- _WHAT THE TASK ASKS_
Once you reach the line containing "Printable version (1194, 1824)", reproduce it and every later line exactly, through the end of the data.

Stored records
*** Block opens ***
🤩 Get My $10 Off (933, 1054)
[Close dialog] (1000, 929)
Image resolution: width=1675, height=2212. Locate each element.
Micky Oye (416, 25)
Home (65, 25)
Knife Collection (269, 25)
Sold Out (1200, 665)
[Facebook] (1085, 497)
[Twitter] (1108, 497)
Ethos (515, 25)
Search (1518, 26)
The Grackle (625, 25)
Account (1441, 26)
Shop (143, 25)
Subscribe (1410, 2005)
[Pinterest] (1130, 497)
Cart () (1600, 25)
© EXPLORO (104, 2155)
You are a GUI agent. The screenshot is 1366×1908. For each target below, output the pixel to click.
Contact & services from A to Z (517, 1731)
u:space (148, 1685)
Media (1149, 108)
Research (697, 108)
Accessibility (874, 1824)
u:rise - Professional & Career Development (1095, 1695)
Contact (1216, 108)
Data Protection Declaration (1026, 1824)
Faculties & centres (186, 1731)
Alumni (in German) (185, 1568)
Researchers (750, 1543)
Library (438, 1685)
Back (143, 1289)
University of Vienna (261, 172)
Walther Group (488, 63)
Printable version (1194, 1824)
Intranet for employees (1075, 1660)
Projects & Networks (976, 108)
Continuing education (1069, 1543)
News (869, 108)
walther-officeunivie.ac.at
*** Block closes ***
- _TASK RESPONSE_
Printable version (1194, 1824)
Intranet for employees (1075, 1660)
Projects & Networks (976, 108)
Continuing education (1069, 1543)
News (869, 108)
walther-officeunivie.ac.at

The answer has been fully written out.